不再被投石车压制的守军开始反击,他们带着血仇杀出城门,这里埋葬了他们不知几多手足,此刻就该血债血偿。

轻骑在重甲阻挡不到的间隙奔袭而出。

洛清河打马追了上去。

这才是真正的追逐战,玄铁重甲从四方潮涌而至,铁甲遮挡了烈阳,空中的猎隼哀鸣着坠落,荼旗尔泽附近水草都被染成了赤红色。

重骑的速度没有缓下的趋势。拓跋悠回过头看了一眼就知道自己上当了,不论洛清河用了什么办法,她只是让自己“藏”在了狼骑的眼皮子底下养精蓄锐,就像拓跋悠自己在荼旗尔泽藏起步兵和攻城车一样。

白石河的对岸风平浪静,没有援兵。洛清河如她预料的那样解决了拓跋焘放在西面的耳目,也出乎意料地用两支重甲拉扯住了狼王的脚步。

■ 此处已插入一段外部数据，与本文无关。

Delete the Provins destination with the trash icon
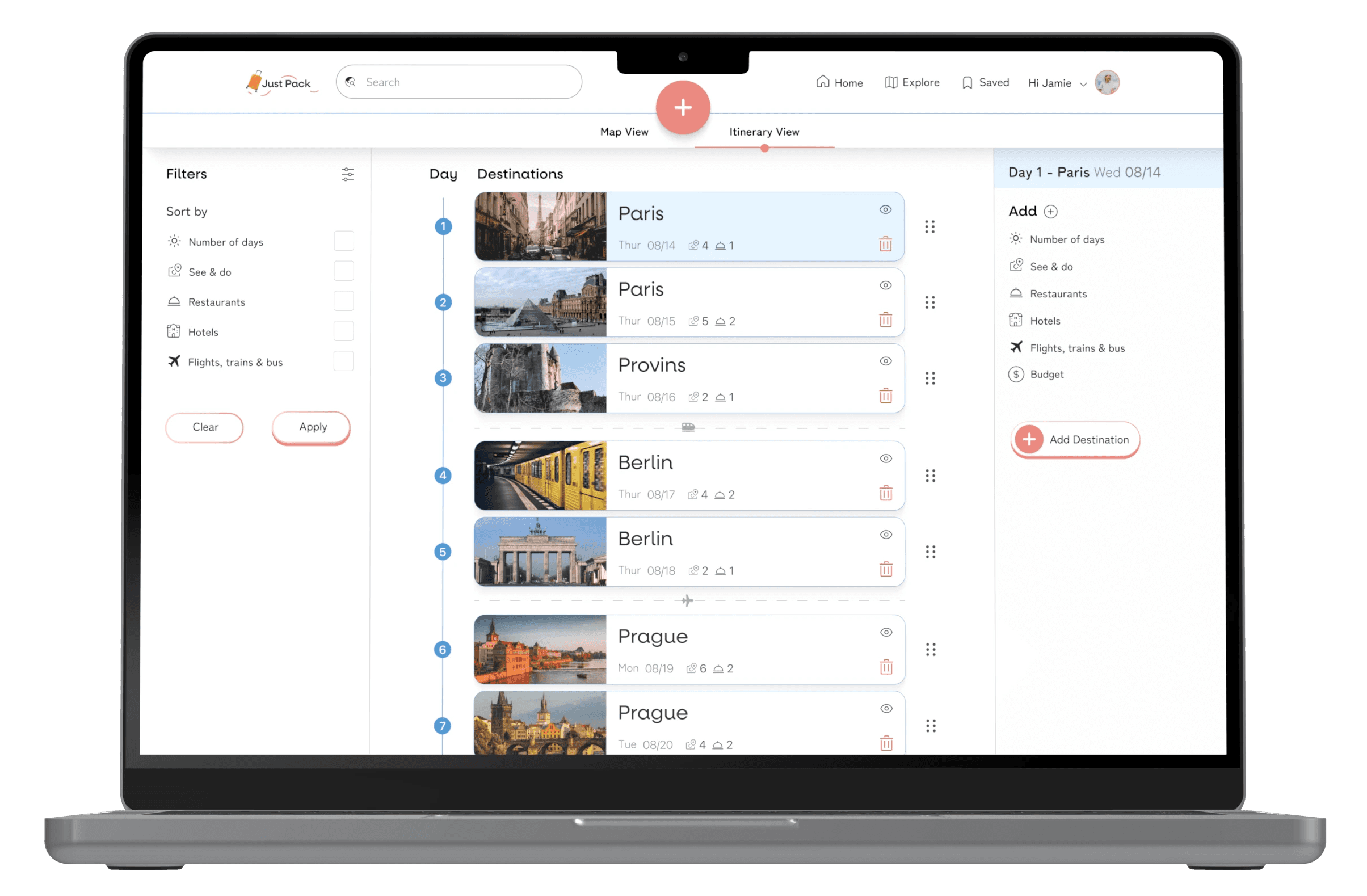 click(885, 396)
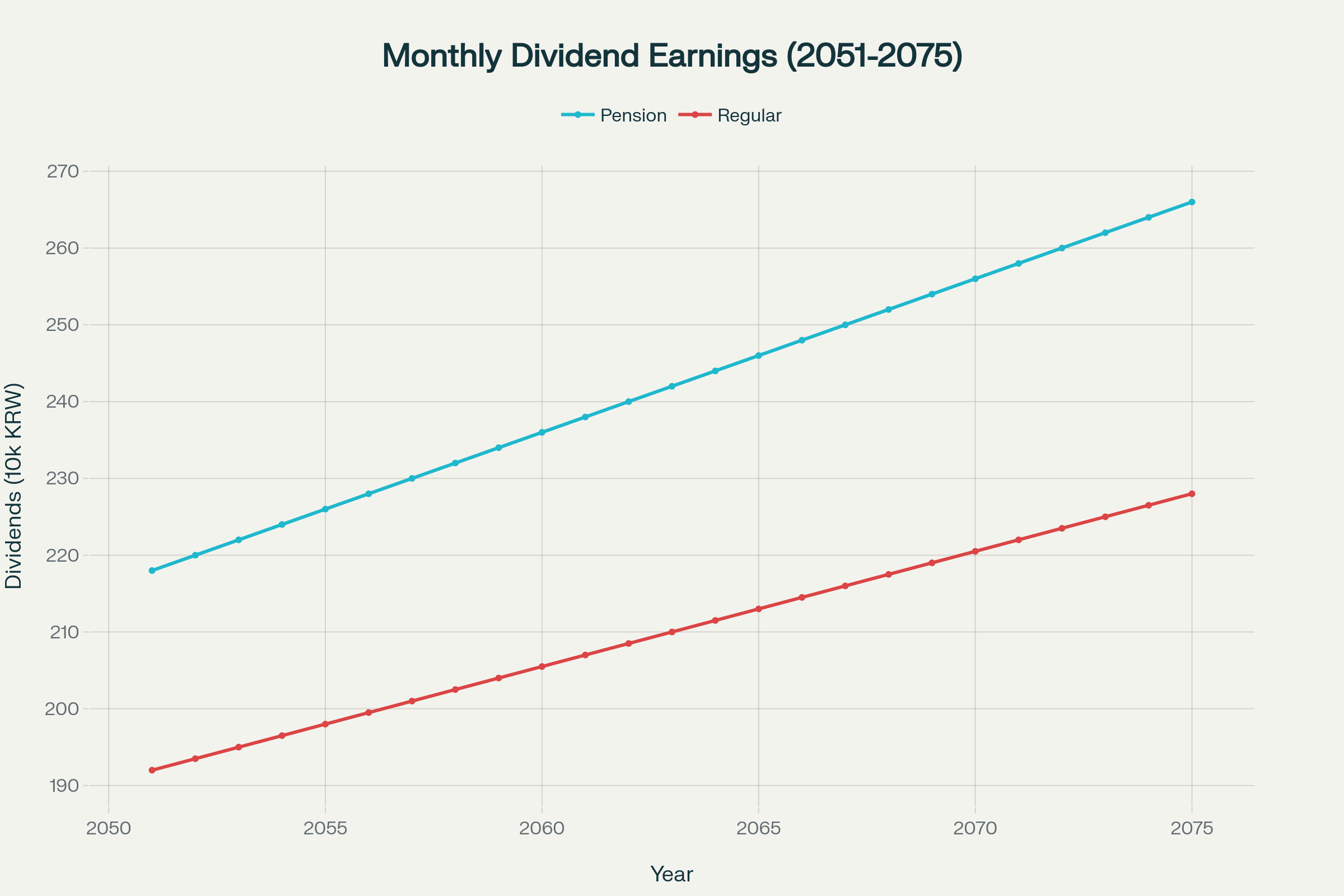Click Regular data point at 2051
This screenshot has width=1344, height=896.
[152, 771]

但她还没赢!拓跋悠把马鞭抽得震天响,绊马索就在此时于面前倏然拉起,她扣紧了缰绳扬蹄强行跃了过去,但身后的士兵没有这么幸运,落马声此起彼伏,她回过头,迎面而来的就是带起倒勾的守备军长枪。

步兵的脚程不够快,这里的狼骑太多了,元绮微能拦住他们一时,但没有长久的效果。

噌——

斥候的耳尖颤动,他仓皇回望,看见火光的刹那肝胆俱裂。

“烽火台!烽火台!”

拓跋悠勒住马,放眼眺望时碧青的眼睛里倒映出黄昏中跃动的火光。

烽火台的重燃意味着这附近都有洛清河布置好的伏兵,这些人蛰伏在苍野里,就像这些惹人厌的铁盾步兵一样,会在背后用冷刀子把骑兵拽下马。

她有刹那的迟疑。

可铁骑就在身后,刹那的迟疑也足够致命。拓跋悠提刀划入盾牌间隙,爆发般砍掉了后方守备军的脑袋。

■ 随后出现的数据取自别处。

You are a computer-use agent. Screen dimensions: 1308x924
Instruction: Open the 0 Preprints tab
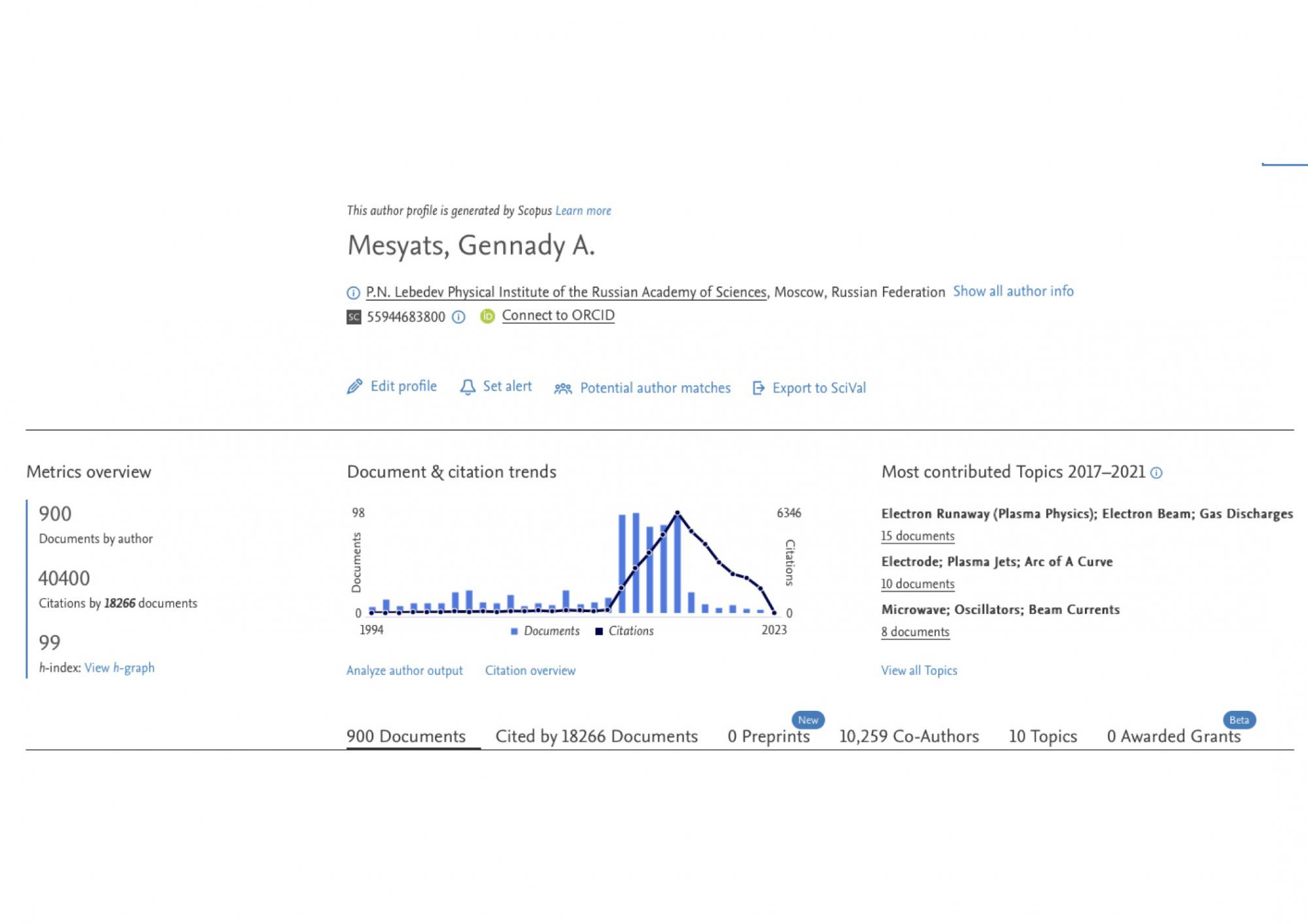[x=768, y=736]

“收紧!东|突!”她飞速反应过来,“没有那么多兵马!那是障眼法!”

对,就是这样。不是速度不够快,而是就像这些坐落各处的烽火台一样,洛清河把战场分割开了,她在每一处架起了沟壑,用一环扣一环的布阵,将将军们的特质发挥到了极致,就为了在此刻扼住骑兵的咽喉。

骑兵们随着这声命令像是找到了主心骨,他们学着样子破开守备军的阻拦,放眼似乎已经能看见背后的白石河。

元绮微躲开弯刀,喝道:“散!”

骑兵哗然奔了过去,她算着时间,在几息后道:“收拢!”

长枪|刺入皮肉,从中间将这批骑兵拦腰折断,铁骑就在身后,紧跟着就是尸首坠马的声响。

踏雪在转头时和她擦肩而过。

弓弦如满月,锐箭携着劲风,呼啸擦过狼骑将军的肩膀。

拓跋悠勒紧缰绳调整方向,战马踏过河岸,在晃动间只听得火机咔的一声响,火铳齐鸣间,她身边的骑兵被直接打散了。

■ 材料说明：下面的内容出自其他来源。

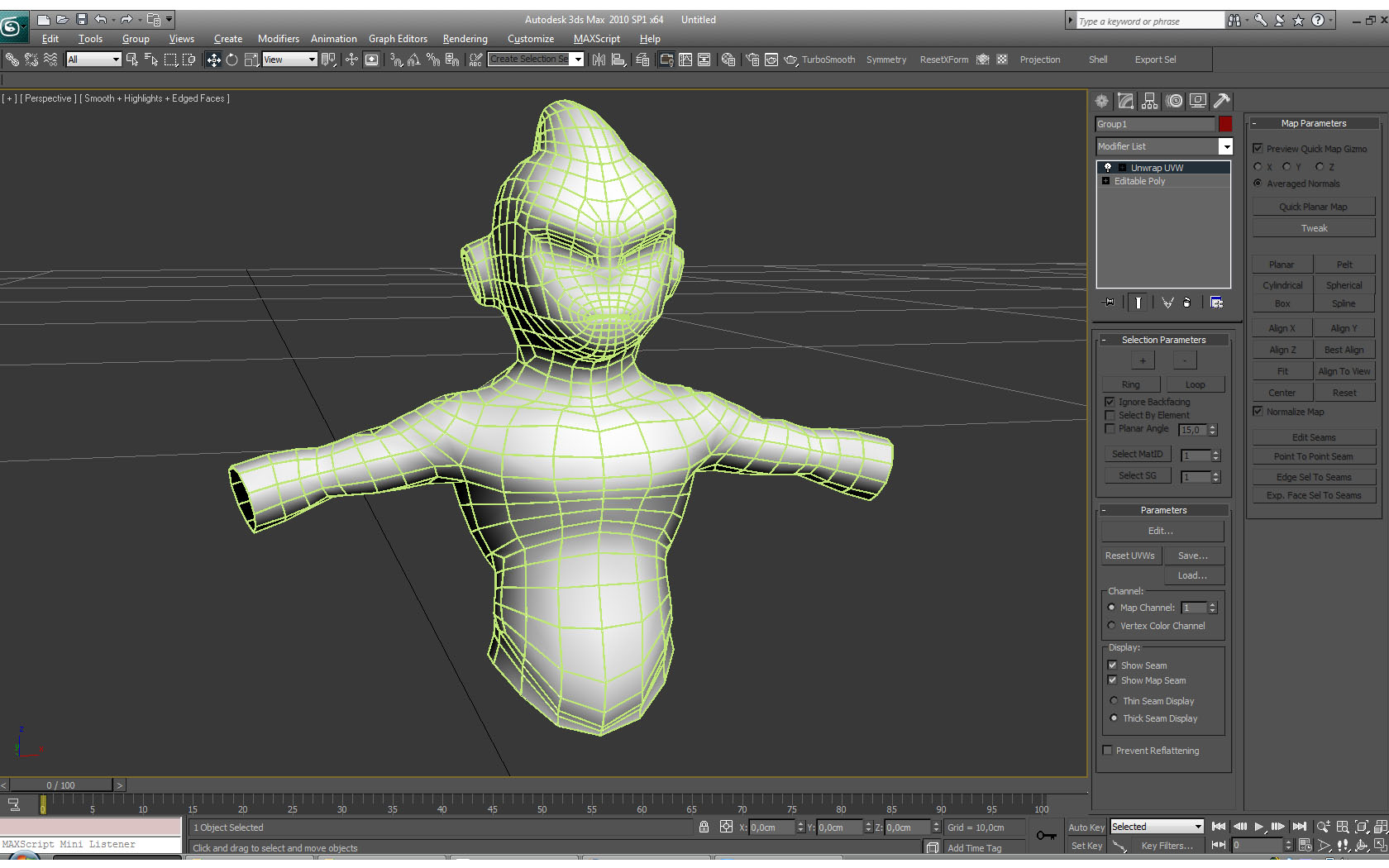
Task: Toggle Ignore Backfacing checkbox
Action: click(x=1110, y=402)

轻骑在硝烟弥漫里奔袭而至,阮辞珂横枪一扫,把战马的脑袋往后别了过去,枪尖入颈,马匹承受不住这样的重压,轰然倒了下去。

拓跋悠滚落在浅滩边,她就近寻找着落单的战马想要再度翻上去,铁索咻地抛了过来,就如同她当初勒住石阚业一般勒入了她肩臂的皮肉。